Unicode 5.1 Character Count Statistics Projection

From: Kenneth Whistler (kenw@sybase.com)
Date: Tue Jun 05 2007 - 20:09:22 CDT

  • Next message: William J Poser: "Unicode 5.1 Character Count Statistics Projection"

    A propos the discussion about 17 planes, UTF-16, and
    extraterrestrial characters, I have gone ahead and done
    the preliminary calculations on what we can expect in
    terms of numbers of characters for Unicode 5.1, now
    due sometime next spring, based on the current contents
    of Amendments 3 and 4 to 10646:2003.

    Comparing Unicode 5.0 and 5.1 for the main figures
    of concern:
                       5.0 5.1

    BMP characters 52013 53439
    SMP+characters 47007 47315

    Total characters 99020 100754

    Total designated 238667 240401

    Total reserved 875445 873711

    "Characters" here refers to the sum of regular graphic
    characters and Unicode format controls, the "traditional"
    Unicode count.

    "Designated" also includes ISO control codes, noncharacters,
    private use characters, and the surrogate code points.

    "Reserved" is everything else -- the totally unassigned
    code points still available for encoding characters.
    As you can see, we have hardly made a dent in that figure.

    Also, to give you a concrete idea of the current character
    encoding "velocity", if you take the number of characters
    added since the last big anomalous jump in content
    (Extension B in 2001), and average it over the time from
    2001 to the anticipated release of Unicode 5.1 in 2008,
    the per annum character encoding rate for WG2 and the UTC
    is 944 characters/year (and trending down).
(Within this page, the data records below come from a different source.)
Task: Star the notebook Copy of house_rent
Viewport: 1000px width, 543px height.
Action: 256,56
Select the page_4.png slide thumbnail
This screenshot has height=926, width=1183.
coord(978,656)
    Now we know that some large collections are still to
    go, particularly for the various East Asian ideographic
    collections. In addition to CJK Extensions C and D, there
    is also Old Hanzi (seal script, etc.), Tangut, and Khitan.
    And there are more Egyptian hieroglyphs and Sumerian
    cuneiform to go. Let's take some worst case scenarios
    and assume those all get done in 2008 and all come in
    on the large side:

    CJK Extension C: 4213
    CJK Extension D: 8000
    Old Hanzi: 8000
    Tangut: 5910
    Khitan: 5000
    Yi ideographs: 7000
    Egyptian basic: 1063
    Egyptian ext: 8000
    Cuneiform: 1000

    O.k., that's another 48,186 characters. Let's assign all these
    heavy hitters to allocations, and *then* assume that the
    WG2 and UTC committees will still find enough left over to
    keep plugging away at 1000 characters per year, indefinitely.
    How long have we got?

    (873,711 - 48,186) / 1000 = 825 years

    Oh dear, it looks like I underestimated before when I said it
    would take 800 years to fill the 17 planes.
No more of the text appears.